* _Source text_
Segment Open
FTA Vantage Point: Interest Rates  

How do higher interest rates impact the economy?

  • To discover the different ways interest rates impact the economy
  • To understand the different stages of the economic cycle
  • To discover how interest rate movements impact unemployment

Sometimes the timing or scope of the rate rises is wrong – that is, central banks either leave it too late to put rates up or they put them up excessively quickly.

In the case of the former, inflation gets out of control, and it may be accompanied by a credit bubble, which subsequently bursts and leads to a very major recession of the kind seen around 2007.

In the case of the latter, the rates go up when the economy is still only in the recovery, or early-stage expansion phase, and tip it into recession.

In 2011, the European Central Bank was the first developed market central bank to lift rates following the global financial crisis, a move most economists now regard as a mistake, as it precipitated the sovereign debt crisis. 

Central banks' attempt to calculate a rate of interest that enables both full employment and inflation to be at or near the 2 per cent target, and to move rates up or down, to manage the economy towards that target. This theoretical calculation is known as the neutral rate of interest. 

What is making central bankers' lives difficult right now, according to Silvia Dall’Angelo, senior economist at Federated Hermes, is the speed at which the global economy may be advancing through the four stages of the cycle. 

The recession happened rapidly, but so did the exit, and we are therefore now either in the recovery phase, or already in the expansion phase.

She says: “It is possible we are already in a mature phase of the recovery. In addition to the pandemic effects of recent years, we have had very unusual monetary policy, which is having a distorting effect. Central banks are aiming for a soft landing, and that would see the level of economic growth slow this year, as monetary policy tightens.” 

By increasing interest rates, central banks are aiming to slow both the growth in the supply of money, and in the velocity at which money moves through the economy. 

Money matters

Money is created when commercial banks issue loans based on the level of their deposits or the funding they can obtain in the debt markets. 

Banks tend to want to do this when the economy is in the later stages of the recovery phase, or in the expansion phase, as the renewed level of economic activity should mean loans are performing and customers' savings levels are high. 

The risk is that with both banks and consumers feeling optimistic as memories of the previous recession fade, they reduce their level of savings, and increase their level of borrowing.
Segment Closed
* _Data extract_
Segment Open
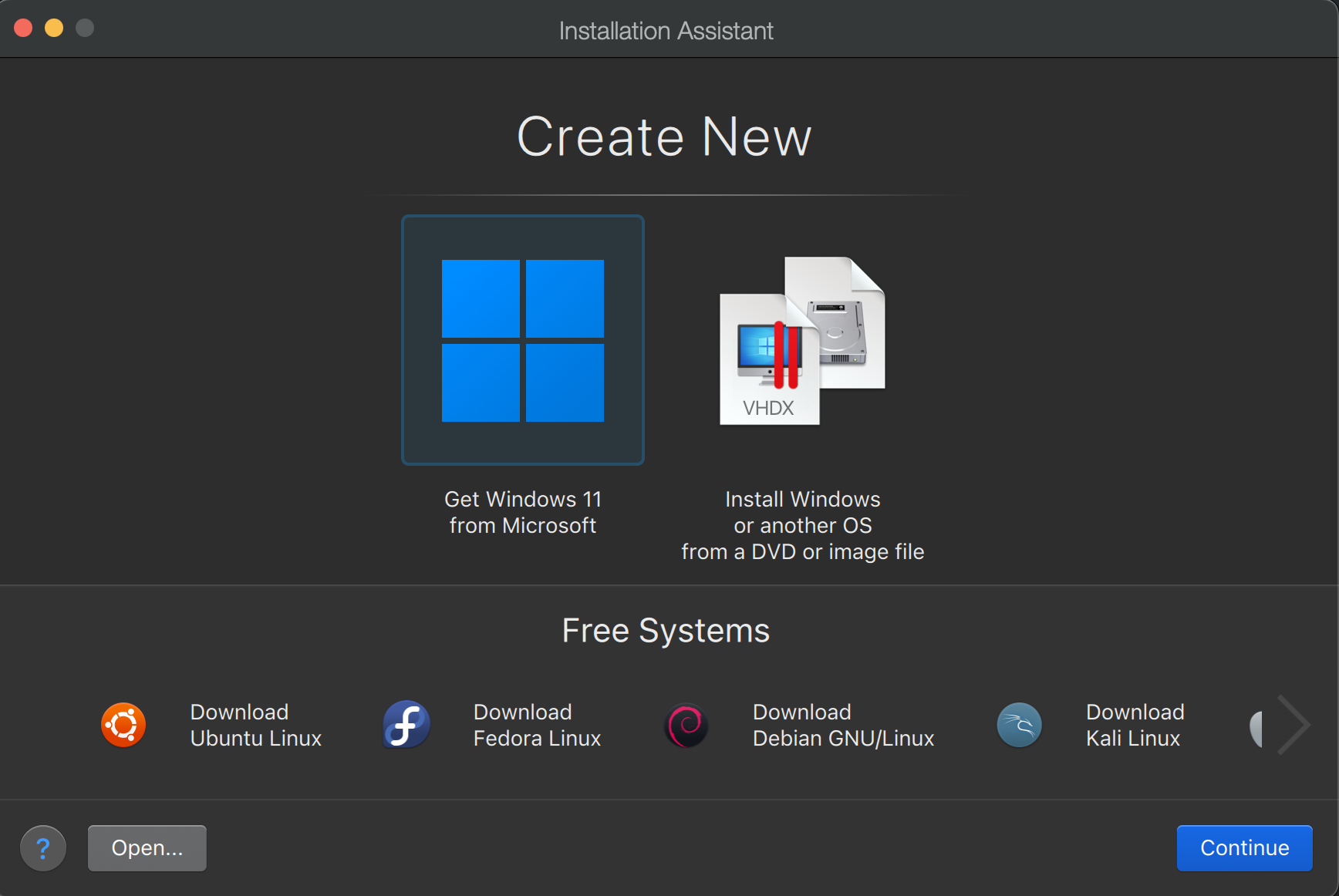Choose the Download Ubuntu Linux text
The height and width of the screenshot is (896, 1339).
point(255,725)
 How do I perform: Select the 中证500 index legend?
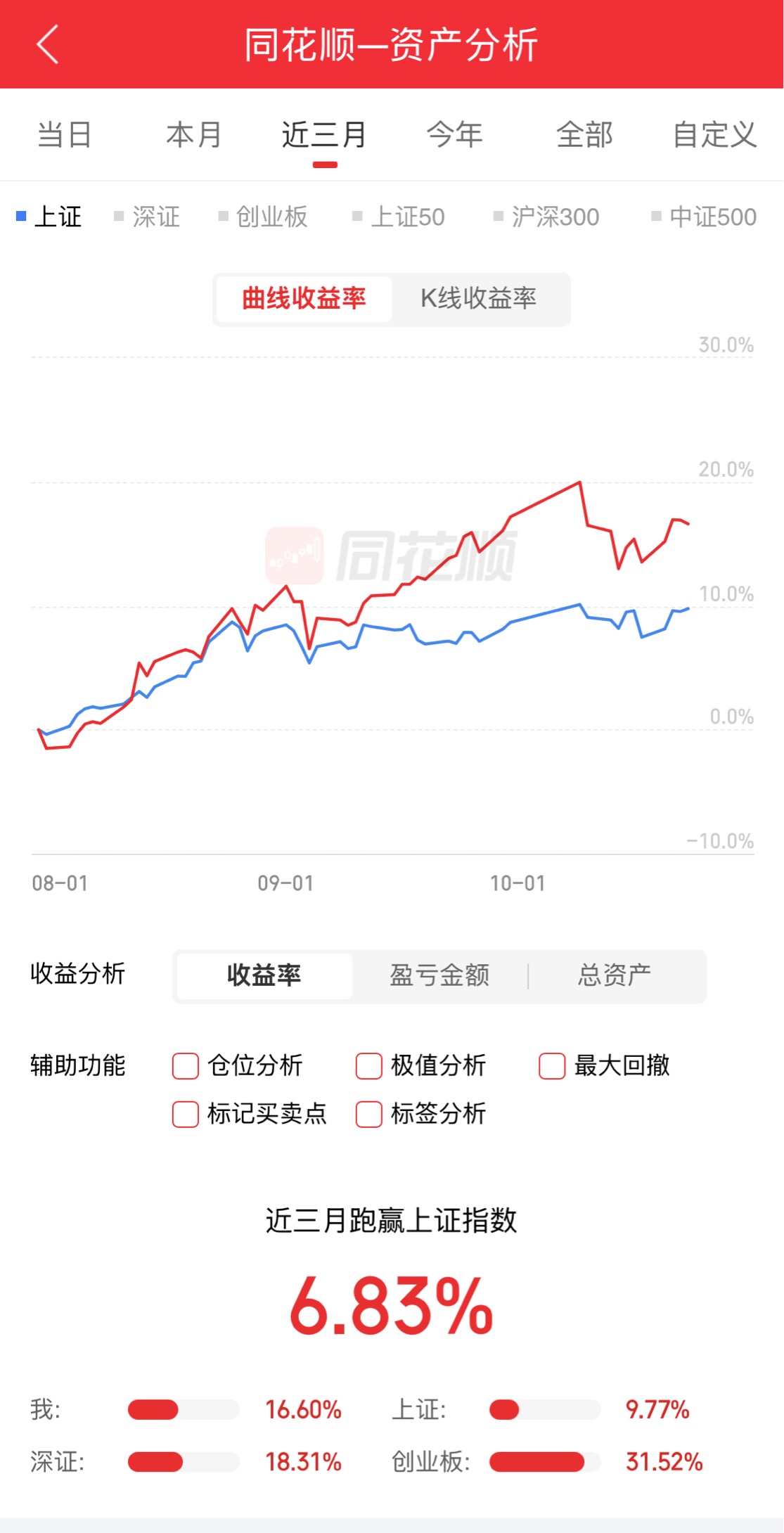(x=704, y=217)
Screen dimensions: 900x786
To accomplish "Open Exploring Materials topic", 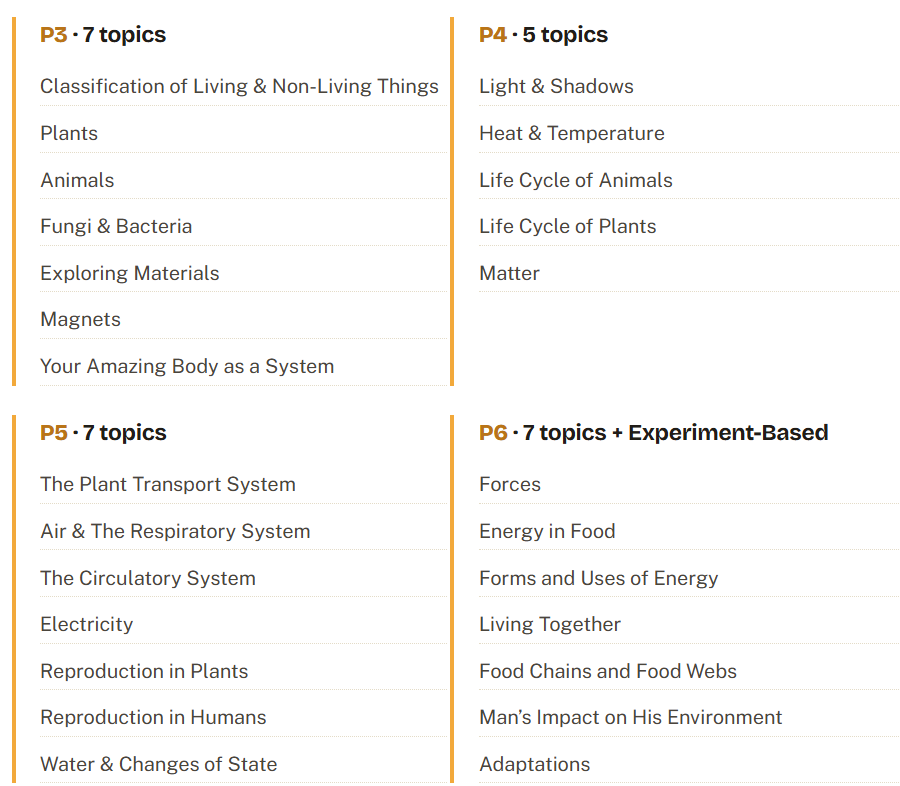I will coord(130,273).
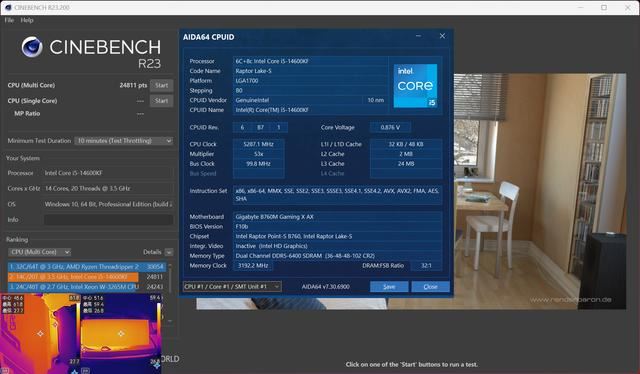Screen dimensions: 640x374
Task: Open the Minimum Test Duration dropdown
Action: click(124, 141)
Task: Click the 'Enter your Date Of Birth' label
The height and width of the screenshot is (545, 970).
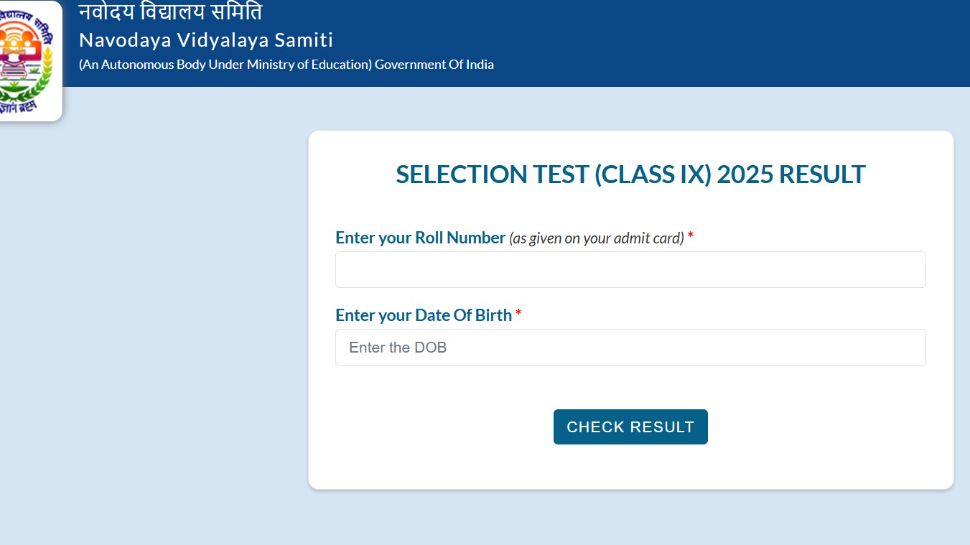Action: pyautogui.click(x=423, y=315)
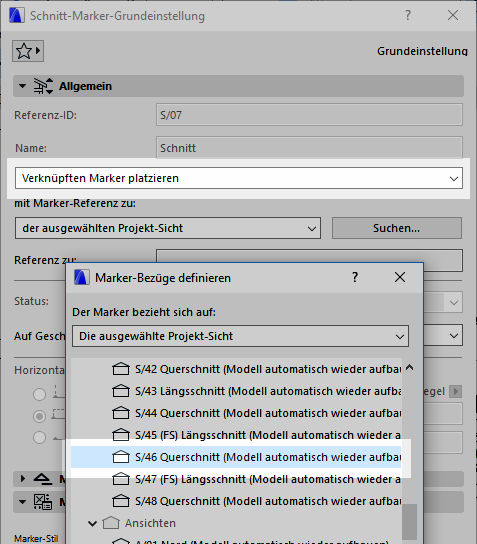Select the second selected Horizontal radio option
The height and width of the screenshot is (544, 477).
coord(39,416)
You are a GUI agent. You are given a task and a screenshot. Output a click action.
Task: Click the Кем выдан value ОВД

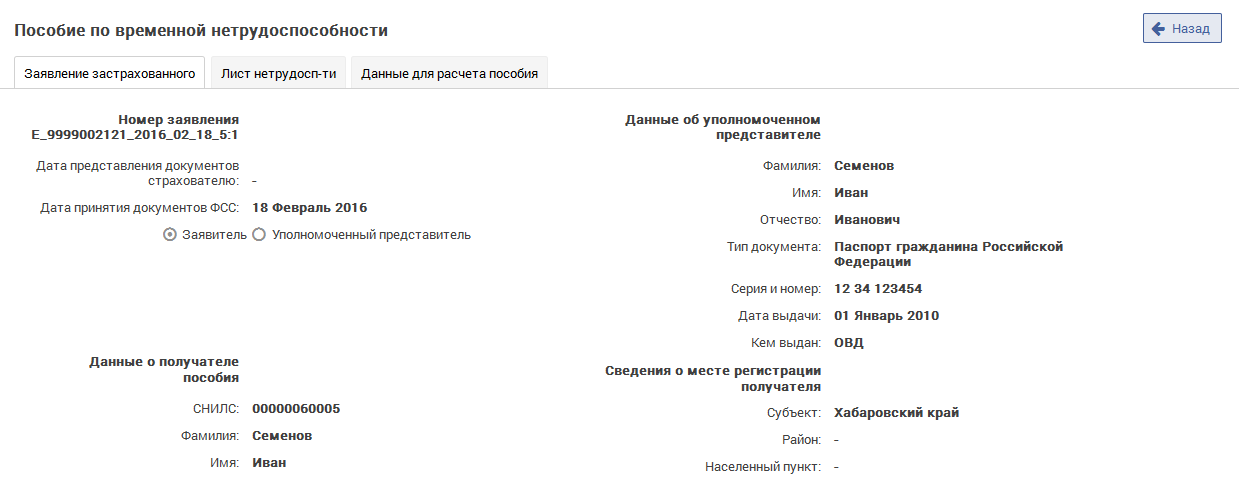(x=849, y=343)

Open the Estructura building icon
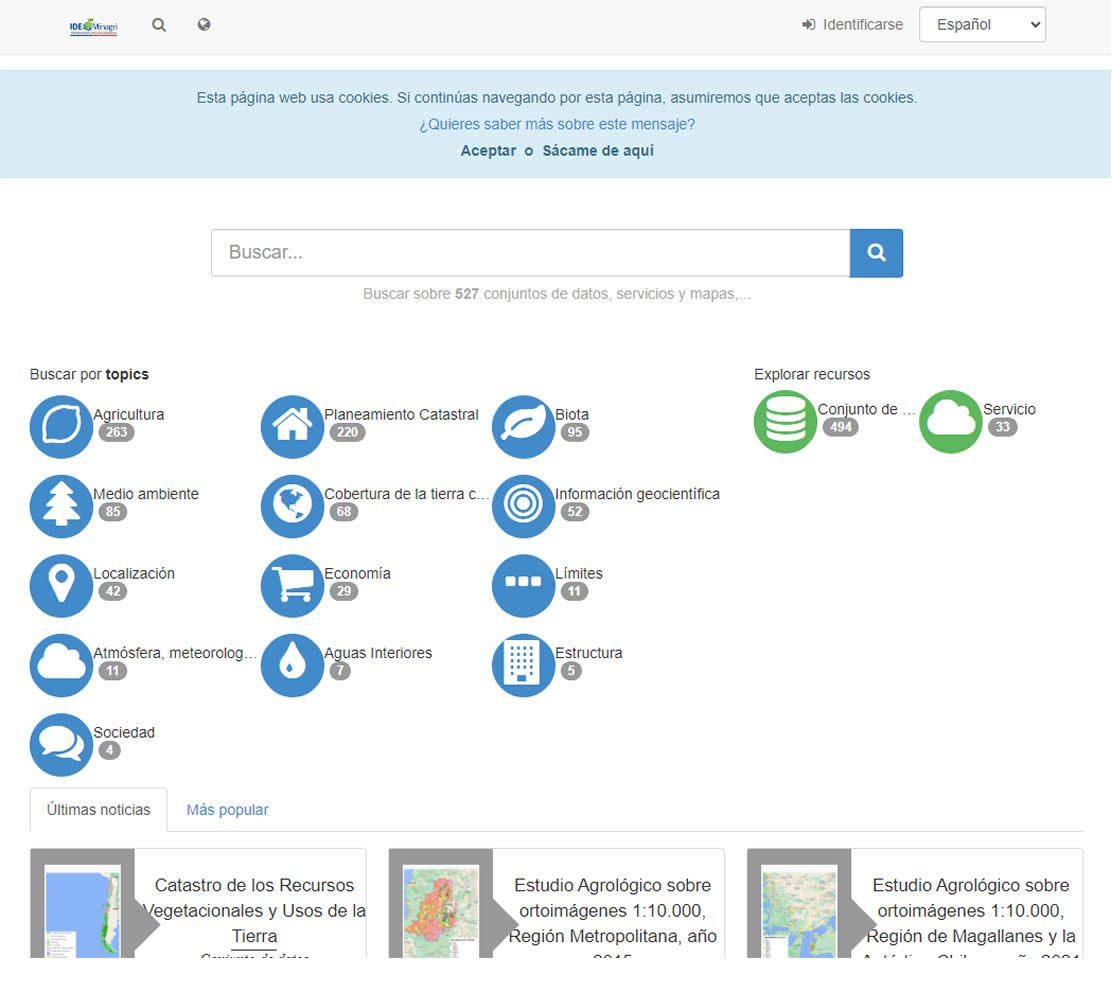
Segment Closed
* _Tasks and exercises_
1/ Extract the passage of the interest rates article between "The recession happened" and "the debt markets.", inclusive.
2/ What goals does the bulleted list near the top of the interest rates article give?

* _Replies_
1/
The recession happened rapidly, but so did the exit, and we are therefore now either in the recovery phase, or already in the expansion phase.

She says: “It is possible we are already in a mature phase of the recovery. In addition to the pandemic effects of recent years, we have had very unusual monetary policy, which is having a distorting effect. Central banks are aiming for a soft landing, and that would see the level of economic growth slow this year, as monetary policy tightens.” 

By increasing interest rates, central banks are aiming to slow both the growth in the supply of money, and in the velocity at which money moves through the economy. 

Money matters

Money is created when commercial banks issue loans based on the level of their deposits or the funding they can obtain in the debt markets.

2/
- To discover the different ways interest rates impact the economy
- To understand the different stages of the economic cycle
- To discover how interest rate movements impact unemployment